[PASSAGE TO READ Boundary: Start]

Westchester Medical Center, unions clash over projected layoffs

 by:  Theresa Juva-Brown

Hospital leaders announced Wednesday that as many as 620 full-time jobs could be eliminated by the end of the year if officials and unions can't reach cost-saving agreements.

"This is their hammer they said they were going to use," said Sam Caquias, a trauma center nurse and local bargaining unit president for the New York State Nurses Association. "It's not a hammer toward the nurses; it's a hammer on the patients."

Officials said they are determined to balance the budget, while unions argued that more layoffs will harm patient care.

"If we pretend that times haven't changed and we don't make these cuts, at some point in time we will not have the money to pay our employees," said Mark Tulis, chairman of the hospital's board of directors, adding that union negotiations could limit the number of layoffs.

About 50 registered nurses gathered outside the medical center Thursday to denounce the proposed reductions, which include 250 from their ranks.

Medical center nurses are working under an expired contract and have been in talks with officials since last year.

The union has offered cost-saving plans, but leaders have rejected them, Caquias said.

The proposed layoffs also include 20 manager and assistant jobs and 350 Civil Service Employee Association positions. The CSEA includes employees such as physician assistants, maintenance workers and record clerks.

Officials have said the hospital is struggling with skyrocketing pension payments that will eventually reach $70 million and coping with $100 million in lost annual revenue.

Medicaid and Medicare reimbursements have dropped, and the medical center no longer receives financial support from the county.

Union officials have criticized hospital administrators' pay as part of the problem, but Tulis credited managers for turning the medical center around.

"When we reached a financial crisis in 2003, we brought the best in to run the hospital," he said. "We went from an $83 million deficit to today, where we've basically balanced our budget every year."

The real problem, he contended, is much bigger.

"If you throw all the administrator salaries together, it won't even come close to dealing with the increase (from $18 million to $70 million) for the New York state pension system," Tulis said.

[PASSAGE TO READ Boundary: End]

• **TASK DETAILS**
Print everything in the article on the Westchester Medical Center layoffs from "Westchester Medical Center, unions" down to "number of layoffs.", word for word.

[RECORD EXTRACTS Boundary: Start]

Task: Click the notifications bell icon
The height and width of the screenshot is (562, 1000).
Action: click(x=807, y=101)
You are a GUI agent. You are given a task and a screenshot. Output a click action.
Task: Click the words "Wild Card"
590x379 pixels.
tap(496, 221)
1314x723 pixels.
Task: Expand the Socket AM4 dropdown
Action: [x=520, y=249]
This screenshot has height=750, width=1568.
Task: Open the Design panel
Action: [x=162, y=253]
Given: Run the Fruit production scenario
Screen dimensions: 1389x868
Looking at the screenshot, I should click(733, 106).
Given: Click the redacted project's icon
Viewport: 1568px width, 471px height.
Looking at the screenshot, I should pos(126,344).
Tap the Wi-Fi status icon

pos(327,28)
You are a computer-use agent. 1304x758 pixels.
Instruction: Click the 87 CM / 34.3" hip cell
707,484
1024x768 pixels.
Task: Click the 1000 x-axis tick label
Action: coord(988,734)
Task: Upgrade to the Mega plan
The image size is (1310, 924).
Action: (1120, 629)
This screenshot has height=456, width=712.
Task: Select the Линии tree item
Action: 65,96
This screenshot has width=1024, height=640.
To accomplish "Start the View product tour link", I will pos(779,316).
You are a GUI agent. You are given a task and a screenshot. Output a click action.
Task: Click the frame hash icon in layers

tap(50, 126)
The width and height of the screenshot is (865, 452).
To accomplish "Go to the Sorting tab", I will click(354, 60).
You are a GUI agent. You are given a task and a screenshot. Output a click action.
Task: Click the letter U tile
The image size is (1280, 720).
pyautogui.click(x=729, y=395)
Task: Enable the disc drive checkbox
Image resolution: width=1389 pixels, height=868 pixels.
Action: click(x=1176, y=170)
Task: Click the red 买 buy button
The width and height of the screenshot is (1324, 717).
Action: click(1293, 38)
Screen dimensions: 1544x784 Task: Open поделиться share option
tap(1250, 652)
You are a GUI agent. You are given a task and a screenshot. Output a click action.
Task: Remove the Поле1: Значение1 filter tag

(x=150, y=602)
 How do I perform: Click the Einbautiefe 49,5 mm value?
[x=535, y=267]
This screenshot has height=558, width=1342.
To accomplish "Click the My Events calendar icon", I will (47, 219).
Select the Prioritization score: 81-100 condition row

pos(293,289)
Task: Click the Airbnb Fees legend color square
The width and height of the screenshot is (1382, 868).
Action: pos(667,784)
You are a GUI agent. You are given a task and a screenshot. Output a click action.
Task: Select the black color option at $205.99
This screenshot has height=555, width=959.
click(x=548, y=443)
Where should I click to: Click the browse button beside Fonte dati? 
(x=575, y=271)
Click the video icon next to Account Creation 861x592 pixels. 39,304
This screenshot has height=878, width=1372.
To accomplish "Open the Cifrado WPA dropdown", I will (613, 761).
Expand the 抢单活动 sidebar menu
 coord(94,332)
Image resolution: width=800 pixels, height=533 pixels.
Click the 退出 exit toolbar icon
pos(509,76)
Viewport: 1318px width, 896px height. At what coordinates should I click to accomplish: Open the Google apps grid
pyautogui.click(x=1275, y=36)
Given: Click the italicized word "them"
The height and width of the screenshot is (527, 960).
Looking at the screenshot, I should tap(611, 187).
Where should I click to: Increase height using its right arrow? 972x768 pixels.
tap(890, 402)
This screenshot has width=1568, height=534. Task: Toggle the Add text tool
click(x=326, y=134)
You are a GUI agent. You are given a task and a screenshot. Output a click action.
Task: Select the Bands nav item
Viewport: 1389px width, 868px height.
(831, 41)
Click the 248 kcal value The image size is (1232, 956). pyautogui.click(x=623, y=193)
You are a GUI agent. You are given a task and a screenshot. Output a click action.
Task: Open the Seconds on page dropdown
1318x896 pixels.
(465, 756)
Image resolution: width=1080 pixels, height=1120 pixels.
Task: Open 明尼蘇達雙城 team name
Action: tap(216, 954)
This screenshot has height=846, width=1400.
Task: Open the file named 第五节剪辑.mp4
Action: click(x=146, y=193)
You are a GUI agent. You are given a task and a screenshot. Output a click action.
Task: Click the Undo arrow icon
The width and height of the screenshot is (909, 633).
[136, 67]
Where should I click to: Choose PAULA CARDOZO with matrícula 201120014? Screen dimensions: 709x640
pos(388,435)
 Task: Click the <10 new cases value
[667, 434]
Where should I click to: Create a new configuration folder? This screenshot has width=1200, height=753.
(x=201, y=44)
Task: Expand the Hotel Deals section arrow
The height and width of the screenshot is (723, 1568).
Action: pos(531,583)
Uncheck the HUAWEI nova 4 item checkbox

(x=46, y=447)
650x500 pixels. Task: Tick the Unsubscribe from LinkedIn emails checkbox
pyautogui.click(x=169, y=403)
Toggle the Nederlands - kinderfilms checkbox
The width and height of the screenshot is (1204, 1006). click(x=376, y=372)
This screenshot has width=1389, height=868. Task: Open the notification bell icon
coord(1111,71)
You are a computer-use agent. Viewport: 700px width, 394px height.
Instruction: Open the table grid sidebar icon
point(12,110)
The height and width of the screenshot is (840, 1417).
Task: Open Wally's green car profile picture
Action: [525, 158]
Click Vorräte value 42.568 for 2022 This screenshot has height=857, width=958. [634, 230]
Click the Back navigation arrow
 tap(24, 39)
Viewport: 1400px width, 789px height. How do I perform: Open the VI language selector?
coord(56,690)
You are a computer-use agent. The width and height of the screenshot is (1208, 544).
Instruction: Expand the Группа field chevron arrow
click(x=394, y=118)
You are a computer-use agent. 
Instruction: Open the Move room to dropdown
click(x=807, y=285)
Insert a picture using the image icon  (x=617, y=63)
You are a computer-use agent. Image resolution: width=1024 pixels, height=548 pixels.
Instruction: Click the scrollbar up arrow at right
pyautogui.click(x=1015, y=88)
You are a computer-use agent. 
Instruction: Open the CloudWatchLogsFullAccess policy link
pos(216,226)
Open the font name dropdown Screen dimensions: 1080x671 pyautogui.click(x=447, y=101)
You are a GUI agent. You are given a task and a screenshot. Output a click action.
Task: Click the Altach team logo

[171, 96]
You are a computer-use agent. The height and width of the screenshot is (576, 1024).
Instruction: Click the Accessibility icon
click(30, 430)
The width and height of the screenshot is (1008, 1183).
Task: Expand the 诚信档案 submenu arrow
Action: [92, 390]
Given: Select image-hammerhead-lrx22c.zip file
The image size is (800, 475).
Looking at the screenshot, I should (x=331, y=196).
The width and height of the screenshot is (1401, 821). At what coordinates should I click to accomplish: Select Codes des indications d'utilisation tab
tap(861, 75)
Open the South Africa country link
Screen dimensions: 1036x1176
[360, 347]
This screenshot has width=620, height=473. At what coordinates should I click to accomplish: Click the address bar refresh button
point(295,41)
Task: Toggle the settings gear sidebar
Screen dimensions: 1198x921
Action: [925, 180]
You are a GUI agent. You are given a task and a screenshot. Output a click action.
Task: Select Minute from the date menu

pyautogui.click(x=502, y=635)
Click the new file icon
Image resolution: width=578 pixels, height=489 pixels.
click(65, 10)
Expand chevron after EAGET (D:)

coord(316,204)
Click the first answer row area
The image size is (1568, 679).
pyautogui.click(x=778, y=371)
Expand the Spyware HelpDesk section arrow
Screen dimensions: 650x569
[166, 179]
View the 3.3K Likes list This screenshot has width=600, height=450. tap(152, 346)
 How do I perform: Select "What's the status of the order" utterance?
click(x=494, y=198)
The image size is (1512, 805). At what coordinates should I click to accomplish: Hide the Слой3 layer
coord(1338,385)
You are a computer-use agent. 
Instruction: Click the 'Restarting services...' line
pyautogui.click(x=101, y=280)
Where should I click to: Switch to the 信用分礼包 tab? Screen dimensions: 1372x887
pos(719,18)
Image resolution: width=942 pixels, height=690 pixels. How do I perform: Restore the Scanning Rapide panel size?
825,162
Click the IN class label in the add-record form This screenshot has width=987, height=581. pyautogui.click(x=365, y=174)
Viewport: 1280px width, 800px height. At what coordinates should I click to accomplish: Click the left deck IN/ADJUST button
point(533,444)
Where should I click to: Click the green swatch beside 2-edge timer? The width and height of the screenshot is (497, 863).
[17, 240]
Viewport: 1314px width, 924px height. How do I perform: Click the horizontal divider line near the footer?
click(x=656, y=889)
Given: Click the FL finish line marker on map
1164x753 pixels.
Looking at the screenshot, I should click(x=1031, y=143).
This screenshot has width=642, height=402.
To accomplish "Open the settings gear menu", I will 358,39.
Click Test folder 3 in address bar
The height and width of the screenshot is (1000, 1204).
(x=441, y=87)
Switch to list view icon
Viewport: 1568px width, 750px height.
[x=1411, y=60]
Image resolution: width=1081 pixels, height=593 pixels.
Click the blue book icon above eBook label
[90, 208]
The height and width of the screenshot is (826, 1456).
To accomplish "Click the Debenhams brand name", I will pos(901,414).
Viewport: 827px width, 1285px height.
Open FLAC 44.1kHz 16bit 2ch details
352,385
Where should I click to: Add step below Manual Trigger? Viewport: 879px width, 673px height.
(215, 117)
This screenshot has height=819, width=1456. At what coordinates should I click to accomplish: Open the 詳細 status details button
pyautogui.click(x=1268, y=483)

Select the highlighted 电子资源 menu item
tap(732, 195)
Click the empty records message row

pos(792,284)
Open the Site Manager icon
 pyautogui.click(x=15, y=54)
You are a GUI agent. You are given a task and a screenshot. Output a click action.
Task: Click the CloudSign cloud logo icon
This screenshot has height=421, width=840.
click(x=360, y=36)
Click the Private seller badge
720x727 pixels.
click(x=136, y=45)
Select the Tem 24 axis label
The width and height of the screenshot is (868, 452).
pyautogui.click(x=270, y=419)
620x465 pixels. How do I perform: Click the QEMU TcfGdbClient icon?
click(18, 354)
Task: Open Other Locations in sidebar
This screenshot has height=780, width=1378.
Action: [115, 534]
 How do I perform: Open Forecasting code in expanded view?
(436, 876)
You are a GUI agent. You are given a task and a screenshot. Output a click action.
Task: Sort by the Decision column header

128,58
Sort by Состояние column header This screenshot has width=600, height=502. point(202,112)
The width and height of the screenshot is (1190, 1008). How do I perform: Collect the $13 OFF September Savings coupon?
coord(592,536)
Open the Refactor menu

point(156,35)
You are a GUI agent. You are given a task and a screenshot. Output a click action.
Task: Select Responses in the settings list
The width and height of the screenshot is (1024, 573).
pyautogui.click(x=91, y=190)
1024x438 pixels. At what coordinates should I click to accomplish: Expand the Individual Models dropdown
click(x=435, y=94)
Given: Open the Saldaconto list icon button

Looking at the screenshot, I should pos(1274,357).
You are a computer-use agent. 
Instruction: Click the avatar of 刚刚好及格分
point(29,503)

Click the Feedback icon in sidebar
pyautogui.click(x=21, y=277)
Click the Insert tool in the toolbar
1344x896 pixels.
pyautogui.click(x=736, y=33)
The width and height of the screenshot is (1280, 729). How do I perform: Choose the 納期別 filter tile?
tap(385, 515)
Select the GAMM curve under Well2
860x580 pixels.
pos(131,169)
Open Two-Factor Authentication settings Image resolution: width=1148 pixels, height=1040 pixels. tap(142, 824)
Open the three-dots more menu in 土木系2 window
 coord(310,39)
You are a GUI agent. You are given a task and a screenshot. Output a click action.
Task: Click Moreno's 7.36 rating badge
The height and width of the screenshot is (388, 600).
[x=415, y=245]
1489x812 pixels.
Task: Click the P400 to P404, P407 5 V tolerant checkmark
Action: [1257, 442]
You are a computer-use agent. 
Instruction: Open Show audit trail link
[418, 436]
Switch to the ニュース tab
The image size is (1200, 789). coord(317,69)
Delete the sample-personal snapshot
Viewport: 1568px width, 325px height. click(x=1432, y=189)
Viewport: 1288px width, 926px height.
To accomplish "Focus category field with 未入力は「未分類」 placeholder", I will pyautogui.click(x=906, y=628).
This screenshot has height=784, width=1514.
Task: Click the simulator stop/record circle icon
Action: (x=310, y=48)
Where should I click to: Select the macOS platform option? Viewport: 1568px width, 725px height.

[RECORD EXTRACTS Boundary: End]

• **OUTPUT OF THE EXERCISE**
Westchester Medical Center, unions clash over projected layoffs

 by:  Theresa Juva-Brown

Hospital leaders announced Wednesday that as many as 620 full-time jobs could be eliminated by the end of the year if officials and unions can't reach cost-saving agreements.

"This is their hammer they said they were going to use," said Sam Caquias, a trauma center nurse and local bargaining unit president for the New York State Nurses Association. "It's not a hammer toward the nurses; it's a hammer on the patients."

Officials said they are determined to balance the budget, while unions argued that more layoffs will harm patient care.

"If we pretend that times haven't changed and we don't make these cuts, at some point in time we will not have the money to pay our employees," said Mark Tulis, chairman of the hospital's board of directors, adding that union negotiations could limit the number of layoffs.